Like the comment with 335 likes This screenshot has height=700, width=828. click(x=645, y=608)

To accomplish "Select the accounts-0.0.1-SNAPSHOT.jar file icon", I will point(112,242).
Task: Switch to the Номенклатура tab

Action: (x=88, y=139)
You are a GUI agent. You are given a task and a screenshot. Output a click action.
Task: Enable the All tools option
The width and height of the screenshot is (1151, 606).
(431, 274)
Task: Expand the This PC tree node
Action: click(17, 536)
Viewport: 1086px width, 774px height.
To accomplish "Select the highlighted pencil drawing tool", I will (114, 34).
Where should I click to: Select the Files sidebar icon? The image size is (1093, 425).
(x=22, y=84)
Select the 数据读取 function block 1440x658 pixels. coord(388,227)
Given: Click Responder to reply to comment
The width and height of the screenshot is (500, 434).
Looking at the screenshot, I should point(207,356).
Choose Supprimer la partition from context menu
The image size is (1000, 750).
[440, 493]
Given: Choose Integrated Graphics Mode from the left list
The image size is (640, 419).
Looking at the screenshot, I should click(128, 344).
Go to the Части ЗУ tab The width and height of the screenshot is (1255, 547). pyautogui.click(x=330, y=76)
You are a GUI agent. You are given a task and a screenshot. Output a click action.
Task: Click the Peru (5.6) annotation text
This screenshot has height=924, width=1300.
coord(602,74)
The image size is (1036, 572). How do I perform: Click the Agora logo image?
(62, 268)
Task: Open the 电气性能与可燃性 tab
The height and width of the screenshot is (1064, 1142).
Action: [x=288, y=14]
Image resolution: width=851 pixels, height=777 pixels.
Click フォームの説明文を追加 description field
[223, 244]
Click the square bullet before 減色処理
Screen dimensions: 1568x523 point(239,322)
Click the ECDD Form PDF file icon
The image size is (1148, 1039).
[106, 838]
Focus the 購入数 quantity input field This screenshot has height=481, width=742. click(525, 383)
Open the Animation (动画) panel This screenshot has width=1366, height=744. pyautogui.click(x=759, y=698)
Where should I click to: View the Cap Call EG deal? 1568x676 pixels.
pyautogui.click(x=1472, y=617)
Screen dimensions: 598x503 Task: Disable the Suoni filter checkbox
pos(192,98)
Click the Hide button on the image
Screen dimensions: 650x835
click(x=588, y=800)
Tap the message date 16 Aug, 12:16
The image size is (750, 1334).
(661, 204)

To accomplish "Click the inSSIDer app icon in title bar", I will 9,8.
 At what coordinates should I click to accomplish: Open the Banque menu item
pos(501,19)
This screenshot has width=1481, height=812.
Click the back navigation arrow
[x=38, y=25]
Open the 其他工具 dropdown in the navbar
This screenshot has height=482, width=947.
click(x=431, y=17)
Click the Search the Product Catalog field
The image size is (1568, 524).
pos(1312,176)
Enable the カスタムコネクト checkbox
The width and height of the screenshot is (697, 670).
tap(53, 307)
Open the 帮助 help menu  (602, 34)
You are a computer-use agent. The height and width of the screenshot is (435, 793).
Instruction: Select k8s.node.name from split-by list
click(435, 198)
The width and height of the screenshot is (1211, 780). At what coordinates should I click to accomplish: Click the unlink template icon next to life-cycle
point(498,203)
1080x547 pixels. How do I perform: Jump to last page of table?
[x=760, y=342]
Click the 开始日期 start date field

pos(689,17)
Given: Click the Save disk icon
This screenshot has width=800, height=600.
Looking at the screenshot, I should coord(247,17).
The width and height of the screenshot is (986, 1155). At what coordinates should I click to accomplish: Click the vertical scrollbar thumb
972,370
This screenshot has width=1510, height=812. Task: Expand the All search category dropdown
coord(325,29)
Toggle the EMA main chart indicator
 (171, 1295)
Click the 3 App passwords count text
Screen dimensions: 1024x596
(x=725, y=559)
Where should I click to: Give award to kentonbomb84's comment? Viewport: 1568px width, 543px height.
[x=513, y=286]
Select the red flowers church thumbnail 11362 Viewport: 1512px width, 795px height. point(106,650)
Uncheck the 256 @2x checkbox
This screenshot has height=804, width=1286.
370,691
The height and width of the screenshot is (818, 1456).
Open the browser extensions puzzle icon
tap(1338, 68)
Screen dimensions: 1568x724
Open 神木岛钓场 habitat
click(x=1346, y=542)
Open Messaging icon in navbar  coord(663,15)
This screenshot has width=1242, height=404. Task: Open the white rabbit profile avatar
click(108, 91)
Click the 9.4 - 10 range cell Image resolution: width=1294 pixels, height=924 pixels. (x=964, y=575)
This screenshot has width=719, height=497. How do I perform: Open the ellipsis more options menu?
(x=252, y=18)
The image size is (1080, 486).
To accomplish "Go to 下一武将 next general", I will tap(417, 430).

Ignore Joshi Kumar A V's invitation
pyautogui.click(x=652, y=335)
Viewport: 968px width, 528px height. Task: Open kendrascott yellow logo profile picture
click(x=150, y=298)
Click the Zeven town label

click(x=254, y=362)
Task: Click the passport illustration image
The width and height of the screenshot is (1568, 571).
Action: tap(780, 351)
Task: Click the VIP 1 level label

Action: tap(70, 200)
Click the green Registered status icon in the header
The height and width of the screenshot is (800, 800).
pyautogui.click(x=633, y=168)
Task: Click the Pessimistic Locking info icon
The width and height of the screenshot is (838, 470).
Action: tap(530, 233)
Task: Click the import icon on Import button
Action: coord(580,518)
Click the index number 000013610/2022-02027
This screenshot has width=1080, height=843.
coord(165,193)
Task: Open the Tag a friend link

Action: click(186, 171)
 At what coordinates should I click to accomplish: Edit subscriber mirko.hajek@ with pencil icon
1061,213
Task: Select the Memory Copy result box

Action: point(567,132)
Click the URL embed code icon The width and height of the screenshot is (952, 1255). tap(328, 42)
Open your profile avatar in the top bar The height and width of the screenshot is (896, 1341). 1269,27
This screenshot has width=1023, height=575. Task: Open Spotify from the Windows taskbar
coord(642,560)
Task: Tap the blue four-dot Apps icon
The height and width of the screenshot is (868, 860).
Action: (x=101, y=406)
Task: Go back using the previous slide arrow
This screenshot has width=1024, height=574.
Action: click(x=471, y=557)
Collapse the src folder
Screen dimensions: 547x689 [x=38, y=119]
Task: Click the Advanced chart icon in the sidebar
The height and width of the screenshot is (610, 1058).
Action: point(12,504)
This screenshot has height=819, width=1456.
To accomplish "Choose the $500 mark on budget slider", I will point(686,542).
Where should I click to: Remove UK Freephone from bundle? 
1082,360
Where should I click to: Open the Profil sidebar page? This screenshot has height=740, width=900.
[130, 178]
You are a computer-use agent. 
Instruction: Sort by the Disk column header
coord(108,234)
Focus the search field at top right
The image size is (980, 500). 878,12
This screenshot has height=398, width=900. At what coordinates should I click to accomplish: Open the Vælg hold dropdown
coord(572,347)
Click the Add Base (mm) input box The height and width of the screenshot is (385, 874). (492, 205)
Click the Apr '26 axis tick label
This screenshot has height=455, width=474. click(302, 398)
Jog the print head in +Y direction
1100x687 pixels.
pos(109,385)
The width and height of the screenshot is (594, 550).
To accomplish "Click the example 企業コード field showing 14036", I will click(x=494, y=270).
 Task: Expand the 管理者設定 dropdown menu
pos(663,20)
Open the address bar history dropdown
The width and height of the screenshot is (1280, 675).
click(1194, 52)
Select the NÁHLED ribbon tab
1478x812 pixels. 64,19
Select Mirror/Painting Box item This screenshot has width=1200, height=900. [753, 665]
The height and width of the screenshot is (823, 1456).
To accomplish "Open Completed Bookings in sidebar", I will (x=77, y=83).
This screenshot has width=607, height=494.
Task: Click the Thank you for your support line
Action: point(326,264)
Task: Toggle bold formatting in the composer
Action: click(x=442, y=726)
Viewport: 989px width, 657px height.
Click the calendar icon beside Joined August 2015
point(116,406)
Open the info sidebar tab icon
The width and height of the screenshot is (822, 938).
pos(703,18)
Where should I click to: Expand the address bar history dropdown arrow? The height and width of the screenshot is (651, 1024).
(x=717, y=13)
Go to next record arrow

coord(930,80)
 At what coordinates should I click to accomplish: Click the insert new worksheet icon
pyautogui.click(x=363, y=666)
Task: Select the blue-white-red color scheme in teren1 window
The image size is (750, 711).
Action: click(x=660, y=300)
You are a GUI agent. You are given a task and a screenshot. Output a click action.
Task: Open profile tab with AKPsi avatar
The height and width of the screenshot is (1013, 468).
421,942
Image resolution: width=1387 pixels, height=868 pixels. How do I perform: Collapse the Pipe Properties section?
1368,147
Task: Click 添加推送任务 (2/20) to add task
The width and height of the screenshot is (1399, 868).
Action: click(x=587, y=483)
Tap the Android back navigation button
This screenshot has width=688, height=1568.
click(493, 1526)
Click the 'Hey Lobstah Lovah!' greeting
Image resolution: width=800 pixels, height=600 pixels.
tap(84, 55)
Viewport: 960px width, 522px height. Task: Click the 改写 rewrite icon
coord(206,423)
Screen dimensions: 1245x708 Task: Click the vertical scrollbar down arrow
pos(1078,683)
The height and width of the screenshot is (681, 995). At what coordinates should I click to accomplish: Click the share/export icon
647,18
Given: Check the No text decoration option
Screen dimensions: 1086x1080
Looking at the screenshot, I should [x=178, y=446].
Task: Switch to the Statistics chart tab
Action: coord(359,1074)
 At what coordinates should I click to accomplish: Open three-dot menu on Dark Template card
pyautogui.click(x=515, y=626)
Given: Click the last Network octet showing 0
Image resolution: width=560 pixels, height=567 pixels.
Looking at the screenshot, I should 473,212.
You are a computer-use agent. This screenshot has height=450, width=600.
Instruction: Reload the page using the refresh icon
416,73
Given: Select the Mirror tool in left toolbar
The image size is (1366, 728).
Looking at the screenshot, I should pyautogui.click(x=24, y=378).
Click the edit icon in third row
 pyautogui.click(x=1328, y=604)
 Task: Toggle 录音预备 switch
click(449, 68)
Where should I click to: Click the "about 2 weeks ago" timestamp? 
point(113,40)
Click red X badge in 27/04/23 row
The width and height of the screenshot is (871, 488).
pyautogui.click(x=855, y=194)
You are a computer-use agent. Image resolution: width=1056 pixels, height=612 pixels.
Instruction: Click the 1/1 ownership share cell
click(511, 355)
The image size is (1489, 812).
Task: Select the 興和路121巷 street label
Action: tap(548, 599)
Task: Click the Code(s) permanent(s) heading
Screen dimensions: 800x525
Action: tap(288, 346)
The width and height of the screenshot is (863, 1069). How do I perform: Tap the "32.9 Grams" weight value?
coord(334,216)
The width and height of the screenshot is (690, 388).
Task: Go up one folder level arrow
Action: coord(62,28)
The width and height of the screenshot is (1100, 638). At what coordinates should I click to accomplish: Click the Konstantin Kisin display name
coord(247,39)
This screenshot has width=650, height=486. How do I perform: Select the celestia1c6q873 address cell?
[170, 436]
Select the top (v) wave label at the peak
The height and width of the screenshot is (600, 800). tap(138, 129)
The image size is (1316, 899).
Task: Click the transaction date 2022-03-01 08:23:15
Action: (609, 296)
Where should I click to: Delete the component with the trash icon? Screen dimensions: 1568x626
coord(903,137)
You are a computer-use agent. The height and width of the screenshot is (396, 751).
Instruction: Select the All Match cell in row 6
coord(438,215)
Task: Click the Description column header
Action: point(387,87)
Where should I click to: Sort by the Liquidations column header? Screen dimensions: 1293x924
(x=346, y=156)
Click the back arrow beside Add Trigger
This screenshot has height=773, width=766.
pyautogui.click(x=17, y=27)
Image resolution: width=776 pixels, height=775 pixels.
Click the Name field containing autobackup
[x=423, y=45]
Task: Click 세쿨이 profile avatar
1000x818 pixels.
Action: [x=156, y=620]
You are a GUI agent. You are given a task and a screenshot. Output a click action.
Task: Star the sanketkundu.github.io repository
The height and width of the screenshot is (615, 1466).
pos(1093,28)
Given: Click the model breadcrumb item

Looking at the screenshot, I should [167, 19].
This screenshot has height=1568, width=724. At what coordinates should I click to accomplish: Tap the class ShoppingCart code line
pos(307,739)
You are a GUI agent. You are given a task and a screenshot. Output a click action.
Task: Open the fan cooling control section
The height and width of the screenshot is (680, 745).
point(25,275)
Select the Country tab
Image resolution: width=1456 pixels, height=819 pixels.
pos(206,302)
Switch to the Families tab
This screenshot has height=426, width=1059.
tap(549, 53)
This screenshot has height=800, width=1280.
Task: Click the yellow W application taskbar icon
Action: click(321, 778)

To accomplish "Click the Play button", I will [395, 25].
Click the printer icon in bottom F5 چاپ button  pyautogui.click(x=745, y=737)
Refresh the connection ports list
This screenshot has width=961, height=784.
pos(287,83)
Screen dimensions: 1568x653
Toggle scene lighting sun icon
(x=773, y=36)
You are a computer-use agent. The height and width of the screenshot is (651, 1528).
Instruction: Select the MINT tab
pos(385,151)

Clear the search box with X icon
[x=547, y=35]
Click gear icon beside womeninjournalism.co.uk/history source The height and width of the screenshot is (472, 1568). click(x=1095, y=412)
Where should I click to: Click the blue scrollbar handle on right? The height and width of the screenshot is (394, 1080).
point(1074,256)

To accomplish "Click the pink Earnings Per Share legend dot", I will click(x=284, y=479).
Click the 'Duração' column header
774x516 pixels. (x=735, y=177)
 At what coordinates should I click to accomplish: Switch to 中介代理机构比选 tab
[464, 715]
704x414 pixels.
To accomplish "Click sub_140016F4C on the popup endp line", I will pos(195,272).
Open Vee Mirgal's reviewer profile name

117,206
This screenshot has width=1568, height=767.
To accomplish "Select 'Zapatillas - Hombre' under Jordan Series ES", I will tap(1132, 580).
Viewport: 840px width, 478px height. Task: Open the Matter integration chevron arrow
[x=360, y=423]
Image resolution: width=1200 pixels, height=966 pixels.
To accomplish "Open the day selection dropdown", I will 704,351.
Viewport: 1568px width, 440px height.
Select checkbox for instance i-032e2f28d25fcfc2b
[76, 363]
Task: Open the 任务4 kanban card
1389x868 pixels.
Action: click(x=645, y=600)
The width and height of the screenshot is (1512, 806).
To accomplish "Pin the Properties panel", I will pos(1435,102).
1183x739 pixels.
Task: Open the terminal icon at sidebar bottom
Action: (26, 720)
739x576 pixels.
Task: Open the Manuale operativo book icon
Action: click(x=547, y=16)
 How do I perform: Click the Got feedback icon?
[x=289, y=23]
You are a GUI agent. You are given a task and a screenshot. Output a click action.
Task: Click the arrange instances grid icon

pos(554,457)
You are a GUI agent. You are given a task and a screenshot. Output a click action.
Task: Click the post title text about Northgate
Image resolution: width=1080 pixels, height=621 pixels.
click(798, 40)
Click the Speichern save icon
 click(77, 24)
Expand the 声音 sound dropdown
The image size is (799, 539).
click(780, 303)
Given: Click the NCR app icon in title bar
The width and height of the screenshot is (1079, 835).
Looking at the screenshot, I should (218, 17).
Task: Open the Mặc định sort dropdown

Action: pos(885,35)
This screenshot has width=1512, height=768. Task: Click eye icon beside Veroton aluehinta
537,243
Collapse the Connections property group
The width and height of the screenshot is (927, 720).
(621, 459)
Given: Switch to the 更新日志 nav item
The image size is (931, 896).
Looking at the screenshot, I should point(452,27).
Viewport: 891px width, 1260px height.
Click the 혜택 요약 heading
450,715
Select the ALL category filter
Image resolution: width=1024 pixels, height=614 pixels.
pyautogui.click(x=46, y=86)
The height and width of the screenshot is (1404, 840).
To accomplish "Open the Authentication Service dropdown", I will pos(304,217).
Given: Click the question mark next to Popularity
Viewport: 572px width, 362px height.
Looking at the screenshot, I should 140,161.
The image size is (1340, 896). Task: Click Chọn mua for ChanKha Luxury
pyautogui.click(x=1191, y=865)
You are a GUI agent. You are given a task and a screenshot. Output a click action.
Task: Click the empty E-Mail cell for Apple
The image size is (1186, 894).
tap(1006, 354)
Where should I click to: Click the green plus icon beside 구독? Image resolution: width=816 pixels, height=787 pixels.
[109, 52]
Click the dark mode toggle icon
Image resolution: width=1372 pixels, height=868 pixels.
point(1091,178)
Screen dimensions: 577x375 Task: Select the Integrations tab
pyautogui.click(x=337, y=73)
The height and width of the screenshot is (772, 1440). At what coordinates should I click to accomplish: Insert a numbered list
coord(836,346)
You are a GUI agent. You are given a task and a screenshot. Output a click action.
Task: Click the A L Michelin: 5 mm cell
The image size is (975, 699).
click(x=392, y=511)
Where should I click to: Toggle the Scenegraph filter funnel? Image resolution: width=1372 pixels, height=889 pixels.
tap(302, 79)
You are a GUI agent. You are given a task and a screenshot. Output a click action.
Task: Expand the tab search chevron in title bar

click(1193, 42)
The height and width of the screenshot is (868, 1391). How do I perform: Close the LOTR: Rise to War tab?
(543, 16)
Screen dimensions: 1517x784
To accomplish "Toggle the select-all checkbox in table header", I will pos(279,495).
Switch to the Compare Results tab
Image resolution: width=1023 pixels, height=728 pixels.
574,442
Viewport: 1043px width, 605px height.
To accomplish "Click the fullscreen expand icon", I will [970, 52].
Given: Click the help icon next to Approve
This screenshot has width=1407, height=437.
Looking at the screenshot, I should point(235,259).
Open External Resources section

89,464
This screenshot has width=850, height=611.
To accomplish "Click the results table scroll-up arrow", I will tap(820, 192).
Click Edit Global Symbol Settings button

^^^^^^^^^^^^^^^^

What is asked for is an exact copy of the lines above from the one containing "This screenshot has width=1568, height=767." through the one containing "The height and width of the screenshot is (1404, 840).", and only those.

This screenshot has width=1568, height=767.
To accomplish "Select 'Zapatillas - Hombre' under Jordan Series ES", I will tap(1132, 580).
Viewport: 840px width, 478px height. Task: Open the Matter integration chevron arrow
[x=360, y=423]
Image resolution: width=1200 pixels, height=966 pixels.
To accomplish "Open the day selection dropdown", I will 704,351.
Viewport: 1568px width, 440px height.
Select checkbox for instance i-032e2f28d25fcfc2b
[76, 363]
Task: Open the 任务4 kanban card
1389x868 pixels.
Action: click(x=645, y=600)
The width and height of the screenshot is (1512, 806).
To accomplish "Pin the Properties panel", I will pos(1435,102).
1183x739 pixels.
Task: Open the terminal icon at sidebar bottom
Action: (26, 720)
739x576 pixels.
Task: Open the Manuale operativo book icon
Action: click(x=547, y=16)
 How do I perform: Click the Got feedback icon?
[x=289, y=23]
You are a GUI agent. You are given a task and a screenshot. Output a click action.
Task: Click the arrange instances grid icon

pos(554,457)
You are a GUI agent. You are given a task and a screenshot. Output a click action.
Task: Click the post title text about Northgate
Image resolution: width=1080 pixels, height=621 pixels.
click(798, 40)
Click the Speichern save icon
 click(77, 24)
Expand the 声音 sound dropdown
The image size is (799, 539).
click(780, 303)
Given: Click the NCR app icon in title bar
The width and height of the screenshot is (1079, 835).
Looking at the screenshot, I should (218, 17).
Task: Open the Mặc định sort dropdown

Action: pos(885,35)
This screenshot has width=1512, height=768. Task: Click eye icon beside Veroton aluehinta
537,243
Collapse the Connections property group
The width and height of the screenshot is (927, 720).
(621, 459)
Given: Switch to the 更新日志 nav item
The image size is (931, 896).
Looking at the screenshot, I should point(452,27).
Viewport: 891px width, 1260px height.
Click the 혜택 요약 heading
450,715
Select the ALL category filter
Image resolution: width=1024 pixels, height=614 pixels.
pyautogui.click(x=46, y=86)
The height and width of the screenshot is (1404, 840).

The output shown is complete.